Associates at the ScottsMiracle-Gro headquarters in Marysville, Ohio, gather each year to plant row upon row of raised-bed gardens on company grounds. Then, from spring through fall, they volunteer to nurture the gardens, watering, weeding and harvesting them weekly with an eye toward serving the greater good. The produce is delivered to the Marysville Food Pantry to help feed about 75 families and more than 1,200 people weekly.
“Our company has a rich history of giving back to the community and promoting healthy lifestyles among our associates through LiveTotal Health, which includes everything from benefits to wellness initiatives,” said Melissa Bond, who volunteers to help oversee the management of the ScottsMiracle-Gro Give Back to Gro Gardens. “The gardens are an outgrowth of this commitment to our communities and capture the spirit of active lifestyles and well-being.”
There are 77 raised beds within more than 3,000 square feet of growing space. At least one ton of food is harvested annually and, in the past 10 years alone, 33,000 pounds has been given away.
Today, associate involvement in the gardens remains steady, with more than 350 participating.

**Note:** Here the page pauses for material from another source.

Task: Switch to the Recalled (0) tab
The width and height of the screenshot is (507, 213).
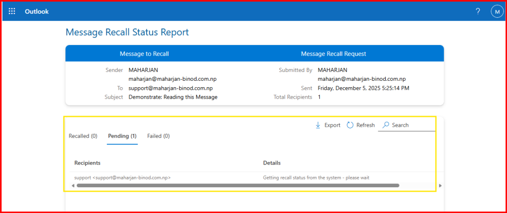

Tending to the gardens has become an activity that goes beyond the physical aspect of gardening.
“It’s not just about the planting and the harvest. It’s about the process, too,” said Lindsay LaSala, a member of the volunteer board that oversees the gardens. “Working with the earth is therapeutic. It serves as a great stress reliever and gives you a tremendous sense of accomplishment to know that you are creating something that has far-reaching impact.”
Just ask Katy Glenn, who works in Environmental, Health and Safety at ScottsMiracle-Gro.
“Our team loves participating in the gardens. It has always been a team activity, week after week, that gives us a chance to interact outside of the office. Being able to see all of the food we collect going to people who need it is a great feeling for us. We are glad we can be a part of it.”
Keitha Simpson, secretary and treasurer of the Marysville Food Pantry, said the vegetables are well received at the pantry, where it can be a challenge to find fresh food in general, let alone each week.
“We find that basic vegetables like tomatoes, cucumbers, squash, onion, zucchini go over really well,” she said. “People always look forward to fresh vegetables, especially after a long, cold and gray winter. They come in asking when the fresh vegetables are coming in.”